Under the rules -adopted on Thursday by Parliament’s plenary by 427 votes to 79 against and 76 abstentions-, pay structures to compare pay levels will have to be based on gender-neutral criteria and include gender-neutral job evaluation and classification systems. Vacancy notices and job titles will have to be gender neutral and recruitment processes led in a non-discriminatory manner.
If pay reporting shows a gender pay gap of at least 5%, employers will have to conduct a joint pay assessment in cooperation with their workers’ representatives. Member states will have to put in place effective, proportionate and dissuasive penalties, such as fines, for employers that infringe the rules. A worker who has suffered harm as a result of an infringement will have the right to claim compensation. For the first time, intersectional discrimination and the rights of non-binary persons have been included in the scope of the new rules.
Prohibit pay secrecy
The rules stipulate that workers and workers’ representatives will have the right to receive clear and complete information on individual and average pay levels, broken down by gender. Pay secrecy will be banned; there should be no contractual terms that restrict workers from disclosing their pay, or from seeking information about the same or other categories of workers’ pay.
Shift of burden of proofOn pay-related issues, the burden of proof will shift from the worker to the employer. In cases where a worker feels that the principle of equal pay has not been applied and takes the case to court, national legislation should oblige the employer to prove that there has been no discrimination.
Quotes by the rapporteurs
Samira Rafaela (Renew Europe, NL), of the Women’s Rights and Gender Equality Committee, said: “My priority was to ensure the most inclusive and impactful pay transparency measures for workers. Not only do we finally have binding measures to tackle the gender pay gap, but also all citizens of the EU are empowered, recognised and protected against pay discrimination. Non-binary people have the same right to information as men and women.
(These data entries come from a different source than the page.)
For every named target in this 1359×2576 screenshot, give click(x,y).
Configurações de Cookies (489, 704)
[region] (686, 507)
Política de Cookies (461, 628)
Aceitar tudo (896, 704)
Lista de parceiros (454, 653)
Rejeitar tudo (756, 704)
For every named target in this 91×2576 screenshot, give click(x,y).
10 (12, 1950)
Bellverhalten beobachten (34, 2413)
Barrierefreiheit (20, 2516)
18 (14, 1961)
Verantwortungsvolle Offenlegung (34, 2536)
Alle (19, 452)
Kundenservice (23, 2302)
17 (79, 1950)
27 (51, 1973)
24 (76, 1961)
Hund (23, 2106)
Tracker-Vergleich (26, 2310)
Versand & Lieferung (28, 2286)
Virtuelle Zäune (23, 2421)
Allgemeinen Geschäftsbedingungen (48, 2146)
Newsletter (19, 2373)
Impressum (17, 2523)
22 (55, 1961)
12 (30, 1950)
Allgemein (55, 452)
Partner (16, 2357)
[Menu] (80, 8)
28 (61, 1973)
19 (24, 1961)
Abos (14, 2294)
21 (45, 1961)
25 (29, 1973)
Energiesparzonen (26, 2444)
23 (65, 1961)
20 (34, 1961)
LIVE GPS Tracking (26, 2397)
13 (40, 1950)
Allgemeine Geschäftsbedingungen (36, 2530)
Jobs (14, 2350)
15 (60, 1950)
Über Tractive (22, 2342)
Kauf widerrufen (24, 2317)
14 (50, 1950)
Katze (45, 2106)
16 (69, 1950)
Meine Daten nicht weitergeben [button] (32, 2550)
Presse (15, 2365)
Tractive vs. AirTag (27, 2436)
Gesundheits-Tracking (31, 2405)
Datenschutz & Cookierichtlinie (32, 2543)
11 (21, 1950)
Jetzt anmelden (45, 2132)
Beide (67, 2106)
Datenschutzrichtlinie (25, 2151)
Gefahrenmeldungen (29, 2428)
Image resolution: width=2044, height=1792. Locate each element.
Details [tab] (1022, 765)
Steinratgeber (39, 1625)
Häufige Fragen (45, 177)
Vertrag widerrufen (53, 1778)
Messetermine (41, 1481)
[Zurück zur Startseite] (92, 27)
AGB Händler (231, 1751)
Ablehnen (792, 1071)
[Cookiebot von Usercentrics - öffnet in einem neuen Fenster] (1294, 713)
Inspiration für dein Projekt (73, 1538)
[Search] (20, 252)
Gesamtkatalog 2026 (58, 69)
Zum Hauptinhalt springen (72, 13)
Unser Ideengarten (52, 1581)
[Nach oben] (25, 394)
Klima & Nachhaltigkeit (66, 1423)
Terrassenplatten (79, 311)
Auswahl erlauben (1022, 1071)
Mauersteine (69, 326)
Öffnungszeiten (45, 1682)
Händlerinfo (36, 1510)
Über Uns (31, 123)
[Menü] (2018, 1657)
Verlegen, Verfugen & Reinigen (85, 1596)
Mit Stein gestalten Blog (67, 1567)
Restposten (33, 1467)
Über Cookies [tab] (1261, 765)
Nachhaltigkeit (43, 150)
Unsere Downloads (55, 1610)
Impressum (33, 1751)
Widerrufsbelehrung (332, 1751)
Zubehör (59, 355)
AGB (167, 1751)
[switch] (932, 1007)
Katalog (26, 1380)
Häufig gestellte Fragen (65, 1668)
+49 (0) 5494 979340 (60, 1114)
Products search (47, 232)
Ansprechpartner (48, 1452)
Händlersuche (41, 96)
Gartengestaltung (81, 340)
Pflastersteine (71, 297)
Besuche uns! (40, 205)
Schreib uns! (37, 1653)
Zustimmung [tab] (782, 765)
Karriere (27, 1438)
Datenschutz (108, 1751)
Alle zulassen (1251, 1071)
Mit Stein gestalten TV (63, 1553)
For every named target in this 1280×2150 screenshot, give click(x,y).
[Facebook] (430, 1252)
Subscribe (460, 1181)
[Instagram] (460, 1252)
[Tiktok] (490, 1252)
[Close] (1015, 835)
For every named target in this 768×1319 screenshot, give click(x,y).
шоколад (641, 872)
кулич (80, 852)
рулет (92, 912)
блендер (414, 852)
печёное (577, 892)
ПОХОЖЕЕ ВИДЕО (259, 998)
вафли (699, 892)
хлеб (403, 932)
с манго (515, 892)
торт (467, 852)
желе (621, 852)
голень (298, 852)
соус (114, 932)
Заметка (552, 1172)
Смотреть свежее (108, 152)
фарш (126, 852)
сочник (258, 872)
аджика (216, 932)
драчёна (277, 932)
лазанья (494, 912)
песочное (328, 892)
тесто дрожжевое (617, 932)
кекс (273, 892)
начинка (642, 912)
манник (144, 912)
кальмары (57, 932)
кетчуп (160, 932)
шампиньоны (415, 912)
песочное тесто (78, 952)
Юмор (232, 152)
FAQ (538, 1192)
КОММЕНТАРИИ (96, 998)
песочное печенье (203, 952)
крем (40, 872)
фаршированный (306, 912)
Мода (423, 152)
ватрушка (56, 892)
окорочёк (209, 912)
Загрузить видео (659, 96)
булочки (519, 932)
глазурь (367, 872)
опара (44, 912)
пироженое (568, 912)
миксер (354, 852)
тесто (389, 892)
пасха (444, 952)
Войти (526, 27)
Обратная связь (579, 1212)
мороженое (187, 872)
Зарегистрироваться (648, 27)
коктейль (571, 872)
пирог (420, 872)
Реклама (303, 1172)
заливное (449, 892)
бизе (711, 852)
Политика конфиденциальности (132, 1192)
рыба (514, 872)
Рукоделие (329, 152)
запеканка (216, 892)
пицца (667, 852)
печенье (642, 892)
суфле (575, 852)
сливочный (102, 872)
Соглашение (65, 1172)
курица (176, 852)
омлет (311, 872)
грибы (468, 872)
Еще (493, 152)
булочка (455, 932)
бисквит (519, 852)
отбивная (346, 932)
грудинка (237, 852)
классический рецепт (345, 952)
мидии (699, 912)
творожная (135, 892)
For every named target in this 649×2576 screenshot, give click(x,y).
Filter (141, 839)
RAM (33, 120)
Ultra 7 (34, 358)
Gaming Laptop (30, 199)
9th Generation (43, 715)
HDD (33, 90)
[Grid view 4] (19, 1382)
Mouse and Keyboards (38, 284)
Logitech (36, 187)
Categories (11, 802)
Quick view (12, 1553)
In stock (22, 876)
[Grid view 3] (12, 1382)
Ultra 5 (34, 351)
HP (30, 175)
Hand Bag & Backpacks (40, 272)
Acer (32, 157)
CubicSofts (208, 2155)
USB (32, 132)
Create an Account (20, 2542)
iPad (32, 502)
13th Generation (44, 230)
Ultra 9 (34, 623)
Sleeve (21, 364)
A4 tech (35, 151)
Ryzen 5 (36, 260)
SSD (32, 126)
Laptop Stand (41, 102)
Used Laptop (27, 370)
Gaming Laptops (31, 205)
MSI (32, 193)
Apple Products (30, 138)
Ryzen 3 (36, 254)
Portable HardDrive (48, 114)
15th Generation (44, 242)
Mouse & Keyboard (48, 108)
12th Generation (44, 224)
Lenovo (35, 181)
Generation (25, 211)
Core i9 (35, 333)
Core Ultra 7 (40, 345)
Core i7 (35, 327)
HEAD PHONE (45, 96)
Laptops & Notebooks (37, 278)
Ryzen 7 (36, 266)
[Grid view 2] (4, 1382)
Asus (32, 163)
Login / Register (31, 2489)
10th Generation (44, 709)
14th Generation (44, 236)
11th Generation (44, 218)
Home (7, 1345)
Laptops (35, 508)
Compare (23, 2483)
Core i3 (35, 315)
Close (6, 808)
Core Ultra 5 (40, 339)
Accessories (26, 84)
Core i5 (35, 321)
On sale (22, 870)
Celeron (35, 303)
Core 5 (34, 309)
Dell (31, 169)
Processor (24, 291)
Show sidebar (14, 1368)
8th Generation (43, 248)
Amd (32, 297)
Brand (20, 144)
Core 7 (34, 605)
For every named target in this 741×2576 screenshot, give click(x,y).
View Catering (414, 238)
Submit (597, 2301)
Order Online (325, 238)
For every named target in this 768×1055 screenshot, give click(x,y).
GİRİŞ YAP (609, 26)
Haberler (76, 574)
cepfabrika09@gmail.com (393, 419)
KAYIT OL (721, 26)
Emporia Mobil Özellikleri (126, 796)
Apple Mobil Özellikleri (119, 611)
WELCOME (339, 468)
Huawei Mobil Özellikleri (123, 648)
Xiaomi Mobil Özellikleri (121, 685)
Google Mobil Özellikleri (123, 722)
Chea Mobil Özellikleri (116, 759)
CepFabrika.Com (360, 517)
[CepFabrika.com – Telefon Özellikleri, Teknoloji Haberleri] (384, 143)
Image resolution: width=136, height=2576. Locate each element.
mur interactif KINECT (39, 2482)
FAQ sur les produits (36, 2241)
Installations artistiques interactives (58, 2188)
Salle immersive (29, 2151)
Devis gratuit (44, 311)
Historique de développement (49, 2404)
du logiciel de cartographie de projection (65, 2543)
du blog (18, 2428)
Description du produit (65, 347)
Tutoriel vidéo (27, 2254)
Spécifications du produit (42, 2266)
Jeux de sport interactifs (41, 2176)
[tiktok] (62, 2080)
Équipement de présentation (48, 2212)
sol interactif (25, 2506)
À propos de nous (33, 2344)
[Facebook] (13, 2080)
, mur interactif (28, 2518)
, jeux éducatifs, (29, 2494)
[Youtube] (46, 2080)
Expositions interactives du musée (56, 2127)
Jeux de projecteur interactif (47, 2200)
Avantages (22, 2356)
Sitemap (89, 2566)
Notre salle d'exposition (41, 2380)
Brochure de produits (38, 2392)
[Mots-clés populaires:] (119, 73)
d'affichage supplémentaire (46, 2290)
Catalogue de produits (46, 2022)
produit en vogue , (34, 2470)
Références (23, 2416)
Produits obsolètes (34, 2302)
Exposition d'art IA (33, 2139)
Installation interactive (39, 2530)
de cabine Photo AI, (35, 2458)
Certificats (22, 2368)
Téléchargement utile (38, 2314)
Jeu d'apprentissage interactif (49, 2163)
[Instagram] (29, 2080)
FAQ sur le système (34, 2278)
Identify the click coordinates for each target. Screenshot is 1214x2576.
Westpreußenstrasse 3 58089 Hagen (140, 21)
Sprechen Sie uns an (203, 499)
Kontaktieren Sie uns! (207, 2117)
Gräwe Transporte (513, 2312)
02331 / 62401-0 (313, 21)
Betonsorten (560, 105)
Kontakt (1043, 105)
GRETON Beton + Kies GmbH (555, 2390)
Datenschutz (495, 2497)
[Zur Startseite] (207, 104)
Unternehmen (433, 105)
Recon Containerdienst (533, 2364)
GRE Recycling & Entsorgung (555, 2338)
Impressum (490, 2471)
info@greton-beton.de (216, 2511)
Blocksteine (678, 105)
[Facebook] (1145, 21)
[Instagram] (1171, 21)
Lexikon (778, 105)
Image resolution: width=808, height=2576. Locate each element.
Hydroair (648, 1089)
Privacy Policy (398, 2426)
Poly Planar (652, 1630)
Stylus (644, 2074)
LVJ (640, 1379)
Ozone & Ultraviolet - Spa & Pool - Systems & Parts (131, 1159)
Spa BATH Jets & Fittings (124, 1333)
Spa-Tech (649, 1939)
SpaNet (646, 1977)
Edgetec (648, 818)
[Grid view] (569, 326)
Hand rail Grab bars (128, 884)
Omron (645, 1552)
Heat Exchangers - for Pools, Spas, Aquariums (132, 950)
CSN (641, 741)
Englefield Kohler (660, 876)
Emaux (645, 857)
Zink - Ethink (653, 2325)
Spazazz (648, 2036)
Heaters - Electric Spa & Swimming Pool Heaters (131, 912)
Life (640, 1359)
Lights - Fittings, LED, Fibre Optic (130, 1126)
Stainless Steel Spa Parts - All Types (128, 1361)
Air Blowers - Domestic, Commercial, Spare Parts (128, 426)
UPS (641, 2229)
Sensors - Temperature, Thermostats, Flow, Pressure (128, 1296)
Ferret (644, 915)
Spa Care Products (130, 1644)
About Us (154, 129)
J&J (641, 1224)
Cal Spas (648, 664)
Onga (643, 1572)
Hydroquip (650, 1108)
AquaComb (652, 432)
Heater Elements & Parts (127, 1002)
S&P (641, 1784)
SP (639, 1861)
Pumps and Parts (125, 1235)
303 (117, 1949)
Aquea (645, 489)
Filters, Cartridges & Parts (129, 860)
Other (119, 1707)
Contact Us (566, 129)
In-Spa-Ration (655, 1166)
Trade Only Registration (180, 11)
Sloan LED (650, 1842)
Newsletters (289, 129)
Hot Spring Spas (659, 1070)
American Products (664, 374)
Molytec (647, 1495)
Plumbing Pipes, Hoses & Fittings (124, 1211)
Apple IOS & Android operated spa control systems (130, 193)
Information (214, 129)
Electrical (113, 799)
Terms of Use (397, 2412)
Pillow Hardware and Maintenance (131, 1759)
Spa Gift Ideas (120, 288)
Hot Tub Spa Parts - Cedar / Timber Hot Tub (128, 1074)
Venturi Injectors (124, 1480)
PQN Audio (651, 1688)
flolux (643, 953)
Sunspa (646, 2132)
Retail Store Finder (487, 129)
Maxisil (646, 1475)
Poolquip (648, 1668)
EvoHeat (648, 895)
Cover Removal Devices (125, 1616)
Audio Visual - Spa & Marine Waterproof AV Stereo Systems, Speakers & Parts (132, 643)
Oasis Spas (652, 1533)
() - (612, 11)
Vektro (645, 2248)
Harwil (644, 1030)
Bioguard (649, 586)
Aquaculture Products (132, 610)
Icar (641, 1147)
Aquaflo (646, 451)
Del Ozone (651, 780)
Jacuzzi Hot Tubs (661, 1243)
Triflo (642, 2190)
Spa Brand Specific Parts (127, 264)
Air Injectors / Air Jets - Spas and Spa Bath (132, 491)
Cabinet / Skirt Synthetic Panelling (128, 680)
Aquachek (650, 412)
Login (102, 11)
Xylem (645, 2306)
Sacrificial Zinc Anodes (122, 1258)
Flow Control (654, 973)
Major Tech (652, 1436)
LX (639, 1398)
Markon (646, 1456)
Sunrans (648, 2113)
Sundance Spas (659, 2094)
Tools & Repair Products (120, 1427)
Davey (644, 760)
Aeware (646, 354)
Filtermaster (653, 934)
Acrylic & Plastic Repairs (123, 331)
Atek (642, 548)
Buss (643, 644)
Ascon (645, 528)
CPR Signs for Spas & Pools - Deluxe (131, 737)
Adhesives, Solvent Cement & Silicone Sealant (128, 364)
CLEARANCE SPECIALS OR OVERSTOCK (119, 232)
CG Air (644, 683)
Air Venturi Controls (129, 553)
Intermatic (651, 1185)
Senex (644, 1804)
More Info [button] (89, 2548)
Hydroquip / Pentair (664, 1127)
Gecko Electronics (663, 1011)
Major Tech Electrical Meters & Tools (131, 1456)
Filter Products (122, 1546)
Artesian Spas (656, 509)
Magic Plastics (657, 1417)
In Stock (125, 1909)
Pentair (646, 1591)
I’m proud that with this Directive, we have defined intersectional discrimination for the first time in European legislation and included it as aggravating circumstances when determining penalties.”
Kira Marie Peter-Hansen (Greens/EFA, DK), of the Employment and Social Affairs Committee, said: “This legislation makes it crystal clear that we do not accept any kind of gender pay discrimination in the EU. Historically, women’s work has been undervalued and underpaid, and with this directive we take an important step to secure equal pay for work of equal value.
I am very proud of the fact that the Parliament managed to enlarge the scope, strengthen the role of the social partners and ensure strong individual and collective rights.”
The Council will have to formally approve the agreement before the text is signed into law and published in the EU Official Journal. The new rules will come into force twenty days after their publication.
The principle of equal pay is laid down in Article 157 TFEU. However, across the European Union, the gender pay gap persists and stands at around 13%, with significant variations among member states; it has decreased only minimally over the last ten years.